▶ EXTRACTED TEXT
_ _ _ _

OpenAI PDF Extraction and Processing

Mar 28, 2024

This post demonstrates how to use the OpenAI API to extract and process data from PDF files. We'll cover setting up the environment, reading PDF files, and using OpenAI's GPT models to analyze the content.

Setup

First, let's install the necessary libraries:

pip install --upgrade openai

Next, import the required modules:

import openai
from openai import OpenAI
import PyPDF2
import os

Setting up OpenAI Client

Set up your OpenAI API credentials:

client = OpenAI(
    api_key=os.environ.get("OPENAI_API_KEY")
)

Make sure to replace "OPENAI_API_KEY" with your actual API key or set it as an environment variable.

Defining the Prompt

Create a prompt that instructs the AI on how to process the PDF content:

deployment_id = "#ID#"
prompt = """
Read the below content and Generate Table
"freight"
columns origin_icd, origin_port, via_port, destination_port, destination_icd, service_type, cargo_type, commodity, transit_time, origin_free_time_type, origin_free_time, destination_free_time_type, destination_free_time, inclusions, contract_number, 20GP, 40GP, 40HC, currency, remarks, start_date, and expiry_date.
 "charges"
columns charge_description, charges_leg, 20GP, 40GP, 40HC, currency, origin_port and destination_port.
Follow the below instructions:
...
"""

Reading PDF Content

Here's a function to read PDF content (commented out in the original code):

def read_pdf(file_path):
    with open(file_path, "rb") as file:
        reader = PyPDF2.PdfFileReader(file)
        content = ""
        for page_num in range(reader.numPages):
            page = reader.getPage(page_num)
            content += page.extractText()

_ _ _ _

▶ GIVEN INFORMATION
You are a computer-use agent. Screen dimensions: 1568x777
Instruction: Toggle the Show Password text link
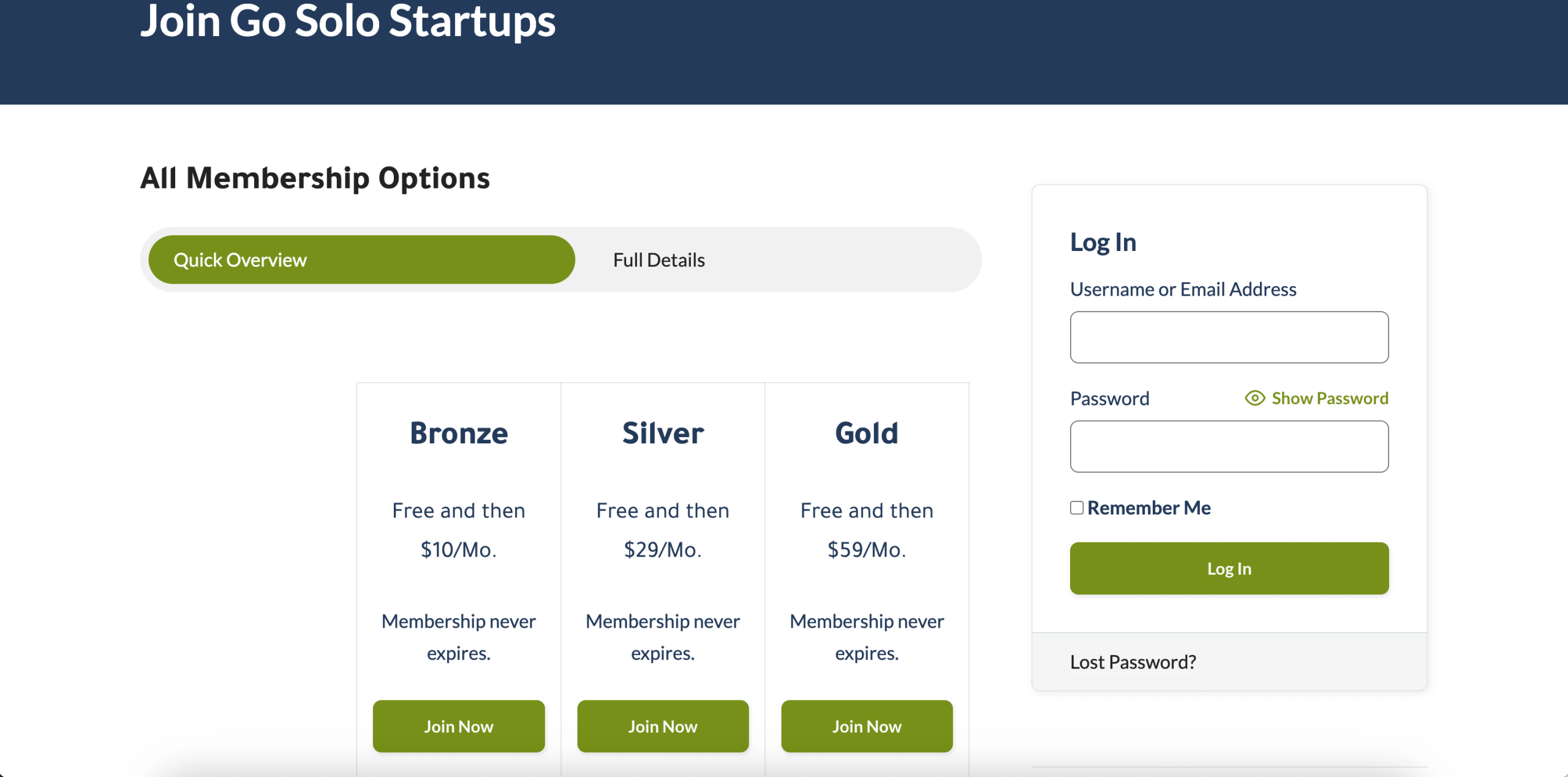pos(1329,398)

_ _ _ _

▶ QUESTIONS TO ANSWER
**A)** In the OpenAI PDF extraction post, which environment variable does the client read the API key from?
**B)** Pick up the OpenAI PDF extraction post from its last line and keep writing.

▶ RESPONSES BY ITEM NUMBER
**A)** OPENAI_API_KEY

**B)**
    return content

# file_path = "/path/to/your/pdf/file.pdf"
# file_content = read_pdf(file_path)

Processing with OpenAI

Send the PDF content to OpenAI for processing:

response = openai.chat.completions.create(
    model="gpt-4o",
    messages=[
        {"role": "user", "content": prompt},
        {"role": "user", "content": file_content},
    ]
)

generated_text = response.choices[0].message.content
print("ChatGPT:", generated_text)

Follow-up Processing

You can perform additional processing or verification:

response1 = openai.chat.completions.create(
    model="gpt-4o",
    messages=[
        {"role": "user", "content": "Was the last output only from the content shared? If not, update it properly and reshare the output"}
    ]
)

generated_text1 = response1.choices[0].message.content
print("ChatGPT1:", generated_text1)

Creating an OpenAI Assistant

You can also create an OpenAI assistant for more specialized tasks:

assistant = client.beta.assistants.create(
  name="MSC PDF 1",
  instructions="#Instructions#",
  tools=[{"type": "code_interpreter"}],
  model="gpt-4o",
)

Conclusion

This guide demonstrates how to use OpenAI's API to process and extract data from PDF files. Remember to handle your API keys securely and not expose them in public repositories or shared notebooks. Also, consider the structure of your PDF files when crafting prompts and adjust the processing code accordingly.